[Assignment] Write out the records again exactly. Nothing should be dropped.

::::

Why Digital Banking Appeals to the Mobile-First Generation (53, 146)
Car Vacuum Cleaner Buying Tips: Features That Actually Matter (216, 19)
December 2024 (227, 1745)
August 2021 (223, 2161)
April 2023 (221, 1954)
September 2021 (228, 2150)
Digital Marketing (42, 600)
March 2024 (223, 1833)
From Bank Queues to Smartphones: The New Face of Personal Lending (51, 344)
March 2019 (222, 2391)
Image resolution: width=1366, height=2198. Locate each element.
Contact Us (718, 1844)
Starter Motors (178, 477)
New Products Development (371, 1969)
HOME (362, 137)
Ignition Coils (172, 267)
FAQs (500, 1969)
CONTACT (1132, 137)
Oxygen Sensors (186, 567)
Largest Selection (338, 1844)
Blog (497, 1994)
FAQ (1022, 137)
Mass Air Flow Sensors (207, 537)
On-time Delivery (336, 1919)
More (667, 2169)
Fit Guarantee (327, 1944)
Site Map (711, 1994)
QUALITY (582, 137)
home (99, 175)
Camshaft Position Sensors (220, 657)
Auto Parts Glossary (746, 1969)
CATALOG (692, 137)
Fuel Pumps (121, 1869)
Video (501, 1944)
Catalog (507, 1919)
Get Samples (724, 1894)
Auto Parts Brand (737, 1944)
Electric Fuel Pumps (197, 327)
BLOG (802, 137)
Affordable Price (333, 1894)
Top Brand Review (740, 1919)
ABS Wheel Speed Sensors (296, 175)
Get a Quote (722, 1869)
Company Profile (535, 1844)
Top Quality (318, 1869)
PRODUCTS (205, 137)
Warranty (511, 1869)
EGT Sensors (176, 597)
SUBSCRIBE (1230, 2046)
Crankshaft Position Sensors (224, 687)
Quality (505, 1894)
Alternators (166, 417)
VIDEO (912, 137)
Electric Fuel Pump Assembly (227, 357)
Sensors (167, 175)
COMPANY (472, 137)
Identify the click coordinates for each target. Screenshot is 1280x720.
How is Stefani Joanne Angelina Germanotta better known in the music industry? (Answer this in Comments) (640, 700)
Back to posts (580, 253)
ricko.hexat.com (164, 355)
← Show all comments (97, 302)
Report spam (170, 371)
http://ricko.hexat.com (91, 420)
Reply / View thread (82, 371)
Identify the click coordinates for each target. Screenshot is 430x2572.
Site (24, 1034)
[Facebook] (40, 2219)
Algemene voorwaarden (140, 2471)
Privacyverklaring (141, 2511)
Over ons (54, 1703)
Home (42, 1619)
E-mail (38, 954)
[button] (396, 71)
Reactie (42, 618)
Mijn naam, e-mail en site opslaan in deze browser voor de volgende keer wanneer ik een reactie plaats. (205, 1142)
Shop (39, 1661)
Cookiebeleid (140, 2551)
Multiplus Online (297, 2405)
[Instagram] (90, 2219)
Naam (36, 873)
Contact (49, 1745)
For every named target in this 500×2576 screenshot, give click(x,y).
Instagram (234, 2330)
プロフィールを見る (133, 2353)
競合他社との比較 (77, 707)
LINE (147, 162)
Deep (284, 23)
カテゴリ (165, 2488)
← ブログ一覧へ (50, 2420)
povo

::::

[Task response]
Why Digital Banking Appeals to the Mobile-First Generation (53, 146)
Car Vacuum Cleaner Buying Tips: Features That Actually Matter (216, 19)
December 2024 (227, 1745)
August 2021 (223, 2161)
April 2023 (221, 1954)
September 2021 (228, 2150)
Digital Marketing (42, 600)
March 2024 (223, 1833)
From Bank Queues to Smartphones: The New Face of Personal Lending (51, 344)
March 2019 (222, 2391)
Image resolution: width=1366, height=2198. Locate each element.
Contact Us (718, 1844)
Starter Motors (178, 477)
New Products Development (371, 1969)
HOME (362, 137)
Ignition Coils (172, 267)
FAQs (500, 1969)
CONTACT (1132, 137)
Oxygen Sensors (186, 567)
Largest Selection (338, 1844)
Blog (497, 1994)
FAQ (1022, 137)
Mass Air Flow Sensors (207, 537)
On-time Delivery (336, 1919)
More (667, 2169)
Fit Guarantee (327, 1944)
Site Map (711, 1994)
QUALITY (582, 137)
home (99, 175)
Camshaft Position Sensors (220, 657)
Auto Parts Glossary (746, 1969)
CATALOG (692, 137)
Fuel Pumps (121, 1869)
Video (501, 1944)
Catalog (507, 1919)
Get Samples (724, 1894)
Auto Parts Brand (737, 1944)
Electric Fuel Pumps (197, 327)
BLOG (802, 137)
Affordable Price (333, 1894)
Top Brand Review (740, 1919)
ABS Wheel Speed Sensors (296, 175)
Get a Quote (722, 1869)
Company Profile (535, 1844)
Top Quality (318, 1869)
PRODUCTS (205, 137)
Warranty (511, 1869)
EGT Sensors (176, 597)
SUBSCRIBE (1230, 2046)
Crankshaft Position Sensors (224, 687)
Quality (505, 1894)
Alternators (166, 417)
VIDEO (912, 137)
Electric Fuel Pump Assembly (227, 357)
Sensors (167, 175)
COMPANY (472, 137)
Identify the click coordinates for each target. Screenshot is 1280x720.
How is Stefani Joanne Angelina Germanotta better known in the music industry? (Answer this in Comments) (640, 700)
Back to posts (580, 253)
ricko.hexat.com (164, 355)
← Show all comments (97, 302)
Report spam (170, 371)
http://ricko.hexat.com (91, 420)
Reply / View thread (82, 371)
Identify the click coordinates for each target. Screenshot is 430x2572.
Site (24, 1034)
[Facebook] (40, 2219)
Algemene voorwaarden (140, 2471)
Privacyverklaring (141, 2511)
Over ons (54, 1703)
Home (42, 1619)
E-mail (38, 954)
[button] (396, 71)
Reactie (42, 618)
Mijn naam, e-mail en site opslaan in deze browser voor de volgende keer wanneer ik een reactie plaats. (205, 1142)
Shop (39, 1661)
Cookiebeleid (140, 2551)
Multiplus Online (297, 2405)
[Instagram] (90, 2219)
Naam (36, 873)
Contact (49, 1745)
For every named target in this 500×2576 screenshot, give click(x,y).
Instagram (234, 2330)
プロフィールを見る (133, 2353)
競合他社との比較 (77, 707)
LINE (147, 162)
Deep (284, 23)
カテゴリ (165, 2488)
← ブログ一覧へ (50, 2420)
povo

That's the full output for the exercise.